Really appreciate your help because I don't fancy trying to upgrade this website again using the automated method.

Cheers,

 
JohntheFish replied on at Permalink Reply
JohntheFish
Probably not. You would end up with 5.6 code trying to run off a 5.5 database. The 5.6 upgrade process modifies some tables to bring in the new permission system and I expect other tables as well. There were similar changes to tables made by the 5.4 to 5.5 upgrade.

However, you have hit on half of my personal zero risk upgrade strategy.

I like to create a sub-domain such as new.mysite.com, clone the existing site to run under that sub-domain. Then make the upgrade to the cloned site. Test it. If all runs well, swap the main domain name to point at the folder where the sub-domain lives (and the old site can just sit unused until I am happy to delete it). if not, I can try again having never risked the live site.

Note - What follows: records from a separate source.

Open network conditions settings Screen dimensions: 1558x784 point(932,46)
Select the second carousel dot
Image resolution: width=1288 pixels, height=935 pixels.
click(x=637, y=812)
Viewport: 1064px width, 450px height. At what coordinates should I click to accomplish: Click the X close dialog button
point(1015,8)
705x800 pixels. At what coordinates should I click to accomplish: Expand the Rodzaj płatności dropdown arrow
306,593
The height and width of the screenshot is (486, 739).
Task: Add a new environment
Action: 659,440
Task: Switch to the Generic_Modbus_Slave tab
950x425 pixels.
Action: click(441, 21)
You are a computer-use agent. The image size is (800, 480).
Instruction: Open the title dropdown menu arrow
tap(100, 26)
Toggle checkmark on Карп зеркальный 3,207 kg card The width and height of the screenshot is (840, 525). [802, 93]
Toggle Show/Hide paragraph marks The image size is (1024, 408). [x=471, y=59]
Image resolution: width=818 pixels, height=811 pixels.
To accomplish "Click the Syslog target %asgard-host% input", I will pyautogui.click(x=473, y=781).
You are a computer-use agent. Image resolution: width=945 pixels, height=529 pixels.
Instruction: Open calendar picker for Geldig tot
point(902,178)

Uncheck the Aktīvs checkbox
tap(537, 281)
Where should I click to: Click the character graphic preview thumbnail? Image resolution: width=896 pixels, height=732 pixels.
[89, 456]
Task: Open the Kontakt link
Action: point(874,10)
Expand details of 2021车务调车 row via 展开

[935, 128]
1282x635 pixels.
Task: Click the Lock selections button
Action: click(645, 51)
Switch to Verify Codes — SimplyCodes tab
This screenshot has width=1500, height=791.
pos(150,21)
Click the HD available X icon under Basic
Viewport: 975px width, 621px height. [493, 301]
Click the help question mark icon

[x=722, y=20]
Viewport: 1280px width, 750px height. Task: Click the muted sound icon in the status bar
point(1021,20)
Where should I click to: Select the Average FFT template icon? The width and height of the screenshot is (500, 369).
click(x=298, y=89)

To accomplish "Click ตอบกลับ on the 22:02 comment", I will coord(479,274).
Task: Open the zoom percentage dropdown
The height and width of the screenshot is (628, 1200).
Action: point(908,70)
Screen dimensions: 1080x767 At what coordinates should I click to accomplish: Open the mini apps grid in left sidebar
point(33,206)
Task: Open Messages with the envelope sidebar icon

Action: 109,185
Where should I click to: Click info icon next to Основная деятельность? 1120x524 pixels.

This runs into complications if the live site has dynamic content, such as membership, forums or ecommerce.

In that case, having succeeded once and learned any issues with the sub-domain, I then put the main site in maintenance mode while repeating it again with the same sub-domain, or yet another sub-domain. If it works, I then swap the main domain, If it does not, I can take the original out of maintenance mode again having never risked a live site, do some investigation and repeat until successful.

The key is to never risk the live site, learn on a cloned staging site, then swap once everything is stable.

The only disadvantage is the time the main domain is in maintenance mode while doing the final clone & upgrade.
sergeant replied on at Permalink Reply
Hey John,

Good strategy and I do completely agree, sadly this platform doesn't seem to have the stability to trust automated updates, never has one succeeded across multiple sites :o(

I will give your suggestion a go and report back on any errors that I hit, I expect to unfortunately.